Nah, apabila ditambah lagi bila proyek properti hasil reklamasi yang hanya mampu dibeli oleh kalangan menengah dan menengah atas itu terealisir, tentu dapat dibayangkan semakin melebarnya ketimpangan di DKI Jakarta dan antar daerah, yang berlawanan dengan tujuan negara yang berkeadilan sosial. Ditambah lagi dengan rusaknya lingkungan teluk Jakarta yang direklamasi dan tempat mengambil urukan tanah untuk reklamasi. Tahukah anda bahwa dari 17.504 pulau di Indonesia, hanya 2.342 yang dihuni? Lalu apa urgensinya membuat pulau-pulau baru yang merusak alam dan memperlebar jurang ketimpangan? Hanya satu kata motifnya, yaitu FULUS. Ada di belakang siapakah 9 Naga? Tentunya di belakang mereka yang mempertahankan proyek reklamasi. Ini juga jawaban terhadap fitnah-fitnah yang hanya sekedar lebih kejam dari fitness terhadap dukungan 9 Naga di belakang salah satu paslon; yang tentunya dapat anda simpulkan sendiri selama akalnya masih sehat dan dipakai untuk berpikir, bukan untuk baper.

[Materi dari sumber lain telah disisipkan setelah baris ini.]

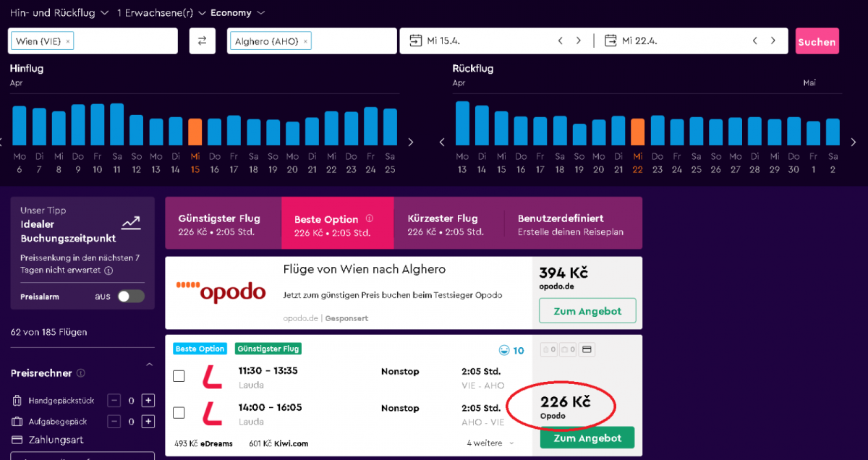Check the 11:30 – 13:35 outbound flight checkbox
Screen dimensions: 868x460
coord(179,376)
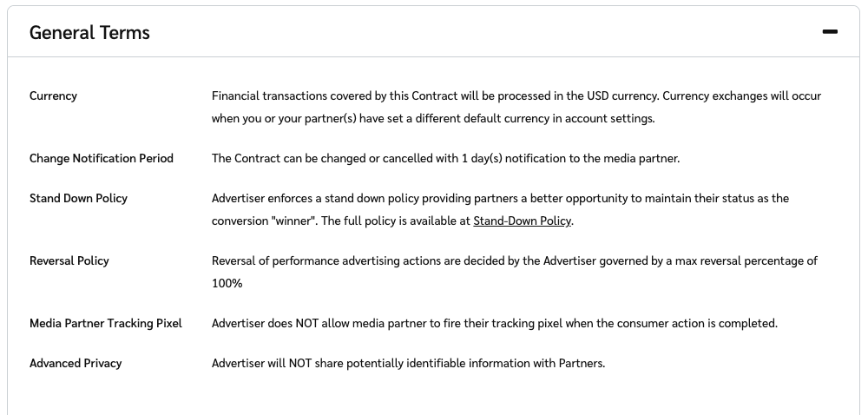This screenshot has height=415, width=868.
Task: Collapse the General Terms section
Action: click(830, 32)
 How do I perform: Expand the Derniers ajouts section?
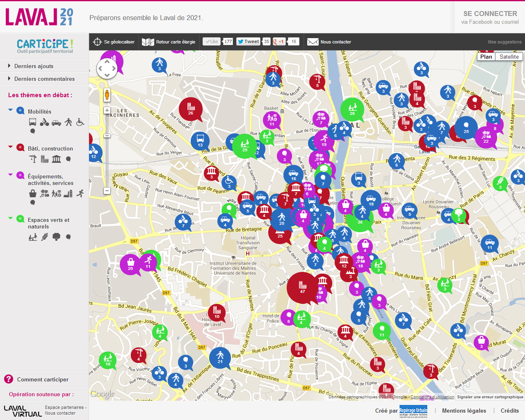[x=34, y=66]
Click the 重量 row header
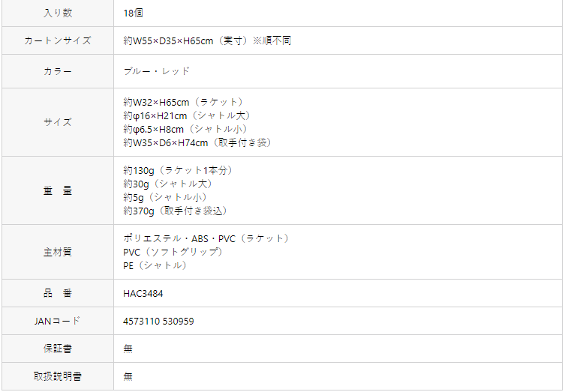Image resolution: width=565 pixels, height=392 pixels. 58,190
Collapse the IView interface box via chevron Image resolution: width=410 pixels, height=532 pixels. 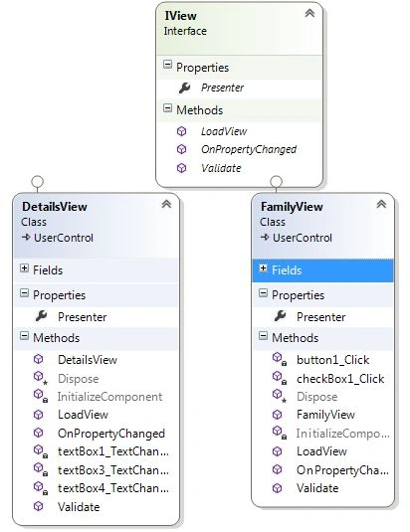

The Bottom Line, kurangi energi terbuang karena termehek-mehek, apalagi sampai kalap hingga menebarluaskan fitnah dan menista negara bangsanya sendiri. Gunakan akal sehat dibandingkan sentimen atau terlalu baper. Bila tidak mampu, maka berhara kirilah bila seorang ksatria. Namun, yang utama itu adalah orang yang berani hidup, bukan yang berani mati. Maka berani hiduplah untuk mengawal program Anies-Sandi. Beri kritik membangun untuk kebaikan Jakarta dan Indonesia bila menyimpang. Lawan bilamana proyek semacam reklamasi teluk Jakarta ternyata malah mereka teruskan!

Ini adalah pandanga dari seseorang yang tidak menggunakan hak pilihnya karena tidak percaya dengan politik negara yang menganut sistem demokrasi liberal saat ini. Yang memilih berpolitik di luar sistem demi bumi, bangsa dan negara tanpa pamrih jabatan. Yang paham bhinneka tunggal ika bukan sebatas slogan, namun sejarah dan esensinya dari Kakawin Sutasoma oleh Mpu Tantular untuk mempersatukan Hindu Siwa dan Budha di jaman Majapahit, yang esensi terpentingnya, yaitu Tan Hanna Dharma Mangrwa dipotong oleh Bung Karno dan Sultan Hamid II dalam lambang negara.

Salam Nusantara IV,
M. Iqbal 
http://tirtaamarta.com

Tags: 
Category: 

 GULIRKAN KE BAWAH UNTUK MELIHAT ARTIKEL LAINNYA  


Berita lainnya

loading...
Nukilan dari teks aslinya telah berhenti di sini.